De acordo com a operadora de redes de energia REN, de Portugal, a interrupção no fornecimento de eletricidade no país tem origem em um problema na rede elétrica espanhola, provocado por um fenômeno atmosférico raro chamado vibração atmosférica induzida. A empresa informou ainda que o restabelecimento da energia poderá levar até uma semana, devido à complexidade da situação e à necessidade de ajustar os fluxos elétricos entre os países.
A REN detalhou que as variações extremas de temperatura em território espanhol resultaram em oscilações incomuns nas linhas de alta tensão (400 kV), gerando o fenômeno de vibração atmosférica induzida por Ging. Essas oscilações provocaram falhas no sistema de sincronização das redes, o que resultou em uma série de interrupções na rede elétrica interligada de toda a Europa.
A operadora também confirmou um corte generalizado de energia na Península Ibérica, afetando áreas de Portugal, Espanha, Andorra, Gibraltar e pequenas porções do território francês. O apagão teve início às 12h30 no horário local (7h30 no horário de Brasília) desta segunda-feira (28/4). Algumas regiões do País Basco, na França, experimentaram breves falhas, mas a situação foi resolvida rapidamente.
O fornecimento de energia impactou diversos serviços essenciais, como trens, metrôs e aeroportos, em ambos os países. Inicialmente, autoridades portuguesas sugeriram que o apagão fosse causado por um ciberataque, hipótese que foi descartada pelo presidente do Conselho Europeu, António Costa.

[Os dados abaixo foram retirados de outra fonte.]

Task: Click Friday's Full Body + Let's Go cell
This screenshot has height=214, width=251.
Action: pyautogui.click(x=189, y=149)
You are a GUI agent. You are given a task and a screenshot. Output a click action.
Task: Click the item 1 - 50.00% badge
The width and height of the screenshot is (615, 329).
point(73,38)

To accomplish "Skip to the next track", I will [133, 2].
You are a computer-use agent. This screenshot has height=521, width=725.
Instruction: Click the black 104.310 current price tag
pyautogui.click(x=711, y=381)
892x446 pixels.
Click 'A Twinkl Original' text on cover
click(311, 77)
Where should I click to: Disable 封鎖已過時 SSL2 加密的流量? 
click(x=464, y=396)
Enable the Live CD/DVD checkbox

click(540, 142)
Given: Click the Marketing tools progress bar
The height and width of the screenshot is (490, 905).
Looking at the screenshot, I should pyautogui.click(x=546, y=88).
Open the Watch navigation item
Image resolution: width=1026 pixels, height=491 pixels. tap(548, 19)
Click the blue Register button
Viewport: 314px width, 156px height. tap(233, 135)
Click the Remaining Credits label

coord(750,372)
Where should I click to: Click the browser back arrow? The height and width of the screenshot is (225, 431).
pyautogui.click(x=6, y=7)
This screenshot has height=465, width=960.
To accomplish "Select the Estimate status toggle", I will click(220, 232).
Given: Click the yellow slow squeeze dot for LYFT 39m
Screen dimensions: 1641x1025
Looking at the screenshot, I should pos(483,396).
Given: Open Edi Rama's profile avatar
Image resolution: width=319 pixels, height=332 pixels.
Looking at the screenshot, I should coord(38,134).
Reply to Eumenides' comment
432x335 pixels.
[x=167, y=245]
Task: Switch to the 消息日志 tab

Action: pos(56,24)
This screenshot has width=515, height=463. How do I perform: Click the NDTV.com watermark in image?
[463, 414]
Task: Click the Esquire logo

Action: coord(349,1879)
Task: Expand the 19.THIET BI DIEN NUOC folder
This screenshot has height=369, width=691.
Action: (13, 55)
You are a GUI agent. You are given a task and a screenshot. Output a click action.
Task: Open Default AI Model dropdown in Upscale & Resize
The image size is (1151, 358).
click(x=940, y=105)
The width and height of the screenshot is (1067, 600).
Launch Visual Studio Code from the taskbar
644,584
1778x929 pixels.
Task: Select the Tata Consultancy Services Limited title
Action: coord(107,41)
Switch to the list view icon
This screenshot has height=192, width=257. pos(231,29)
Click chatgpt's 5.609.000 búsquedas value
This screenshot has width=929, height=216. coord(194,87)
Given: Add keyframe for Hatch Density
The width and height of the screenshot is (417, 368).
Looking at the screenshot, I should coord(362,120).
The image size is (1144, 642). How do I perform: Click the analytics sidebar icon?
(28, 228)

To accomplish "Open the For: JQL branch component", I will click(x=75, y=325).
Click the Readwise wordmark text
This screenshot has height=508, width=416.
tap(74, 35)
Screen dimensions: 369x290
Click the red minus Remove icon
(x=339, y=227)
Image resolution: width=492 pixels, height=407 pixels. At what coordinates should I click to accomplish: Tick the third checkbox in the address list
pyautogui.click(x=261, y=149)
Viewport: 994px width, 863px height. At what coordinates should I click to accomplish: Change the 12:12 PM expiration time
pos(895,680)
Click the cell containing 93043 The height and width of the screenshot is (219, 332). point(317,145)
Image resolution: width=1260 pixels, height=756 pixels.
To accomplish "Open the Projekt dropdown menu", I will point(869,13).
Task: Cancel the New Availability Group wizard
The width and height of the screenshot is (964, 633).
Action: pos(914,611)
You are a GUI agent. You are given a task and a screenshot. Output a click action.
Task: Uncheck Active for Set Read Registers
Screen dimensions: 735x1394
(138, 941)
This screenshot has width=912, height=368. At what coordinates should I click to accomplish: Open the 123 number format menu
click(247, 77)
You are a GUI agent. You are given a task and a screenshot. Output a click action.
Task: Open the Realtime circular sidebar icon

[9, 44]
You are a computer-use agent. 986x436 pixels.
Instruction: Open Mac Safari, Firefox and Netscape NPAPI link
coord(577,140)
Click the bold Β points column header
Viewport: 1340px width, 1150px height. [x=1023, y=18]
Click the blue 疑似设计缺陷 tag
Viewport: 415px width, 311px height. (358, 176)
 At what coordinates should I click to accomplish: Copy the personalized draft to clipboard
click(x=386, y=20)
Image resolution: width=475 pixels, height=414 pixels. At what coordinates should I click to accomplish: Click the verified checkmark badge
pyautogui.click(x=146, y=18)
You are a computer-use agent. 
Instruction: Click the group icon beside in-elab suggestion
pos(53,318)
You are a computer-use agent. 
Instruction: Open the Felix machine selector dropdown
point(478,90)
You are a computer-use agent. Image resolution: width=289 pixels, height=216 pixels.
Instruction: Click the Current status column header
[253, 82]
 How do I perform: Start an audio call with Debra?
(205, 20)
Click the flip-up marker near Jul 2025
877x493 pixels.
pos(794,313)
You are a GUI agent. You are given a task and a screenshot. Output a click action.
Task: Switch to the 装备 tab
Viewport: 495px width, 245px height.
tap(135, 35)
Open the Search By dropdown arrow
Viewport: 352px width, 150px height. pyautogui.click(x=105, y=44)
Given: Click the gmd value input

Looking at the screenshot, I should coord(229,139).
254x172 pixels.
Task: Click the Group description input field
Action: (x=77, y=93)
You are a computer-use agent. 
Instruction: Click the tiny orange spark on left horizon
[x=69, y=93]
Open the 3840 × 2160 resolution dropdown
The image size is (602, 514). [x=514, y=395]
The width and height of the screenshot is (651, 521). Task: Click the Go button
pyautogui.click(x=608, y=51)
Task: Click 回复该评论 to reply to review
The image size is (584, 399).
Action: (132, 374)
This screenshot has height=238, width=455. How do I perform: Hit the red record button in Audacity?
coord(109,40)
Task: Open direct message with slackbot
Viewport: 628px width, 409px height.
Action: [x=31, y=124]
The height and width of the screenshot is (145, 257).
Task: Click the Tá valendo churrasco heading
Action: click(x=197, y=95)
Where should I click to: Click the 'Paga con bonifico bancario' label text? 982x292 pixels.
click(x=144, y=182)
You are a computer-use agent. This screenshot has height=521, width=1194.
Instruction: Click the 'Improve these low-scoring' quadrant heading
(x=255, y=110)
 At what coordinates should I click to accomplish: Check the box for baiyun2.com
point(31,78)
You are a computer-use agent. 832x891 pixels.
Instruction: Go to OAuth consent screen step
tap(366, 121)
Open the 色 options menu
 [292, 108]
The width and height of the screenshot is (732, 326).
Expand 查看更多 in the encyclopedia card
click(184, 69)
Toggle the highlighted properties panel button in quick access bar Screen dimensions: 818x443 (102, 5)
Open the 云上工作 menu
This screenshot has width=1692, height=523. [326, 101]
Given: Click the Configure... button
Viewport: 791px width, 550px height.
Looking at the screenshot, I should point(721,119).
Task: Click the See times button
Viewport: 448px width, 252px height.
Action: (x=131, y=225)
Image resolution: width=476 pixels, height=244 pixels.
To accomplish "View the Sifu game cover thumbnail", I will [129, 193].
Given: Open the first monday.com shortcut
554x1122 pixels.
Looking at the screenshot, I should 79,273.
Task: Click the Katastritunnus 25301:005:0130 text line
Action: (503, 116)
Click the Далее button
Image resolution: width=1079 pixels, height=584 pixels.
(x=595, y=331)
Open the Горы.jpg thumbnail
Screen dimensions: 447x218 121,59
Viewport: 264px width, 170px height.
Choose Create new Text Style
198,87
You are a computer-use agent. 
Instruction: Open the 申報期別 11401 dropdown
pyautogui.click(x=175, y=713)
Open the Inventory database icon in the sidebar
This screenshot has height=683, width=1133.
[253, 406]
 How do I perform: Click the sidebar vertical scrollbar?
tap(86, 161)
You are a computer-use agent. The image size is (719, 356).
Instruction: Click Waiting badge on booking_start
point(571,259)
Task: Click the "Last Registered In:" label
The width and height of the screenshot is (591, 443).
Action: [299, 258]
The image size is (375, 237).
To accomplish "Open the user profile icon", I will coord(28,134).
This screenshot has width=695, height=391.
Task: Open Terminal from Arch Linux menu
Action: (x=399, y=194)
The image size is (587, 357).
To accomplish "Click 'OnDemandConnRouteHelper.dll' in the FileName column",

Relatos nas redes sociais indicam que várias cidades portuguesas ainda enfrentam falta de energia, incluindo Lisboa, onde o aeroporto foi fechado e todos os voos foram cancelados. Na Espanha, a falta de eletricidade afetou tanto os aeroportos quanto o metrô em diversas cidades. Em Madri, o estado de emergência foi elevado ao nível 2, com possibilidade de alcançar o nível 3. O Aeroporto de Barajas e o metrô de Madri continuam sem energia, e o sistema ferroviário do país está paralisado.
Segundo o jornal El País, o Hospital La Paz, um dos maiores da capital espanhola, precisou adotar um plano de economia de energia, desligando luzes em áreas como corredores e escritórios, e suspendeu atividades médicas não urgentes até terça-feira (29/4). O hospital, que conta com cinco geradores a diesel e três de reserva, tem autonomia para até 12 horas de funcionamento com esse sistema. Caso o fornecimento de energia não seja restaurado, o hospital solicitou o envio de caminhões-tanque com combustível adicional.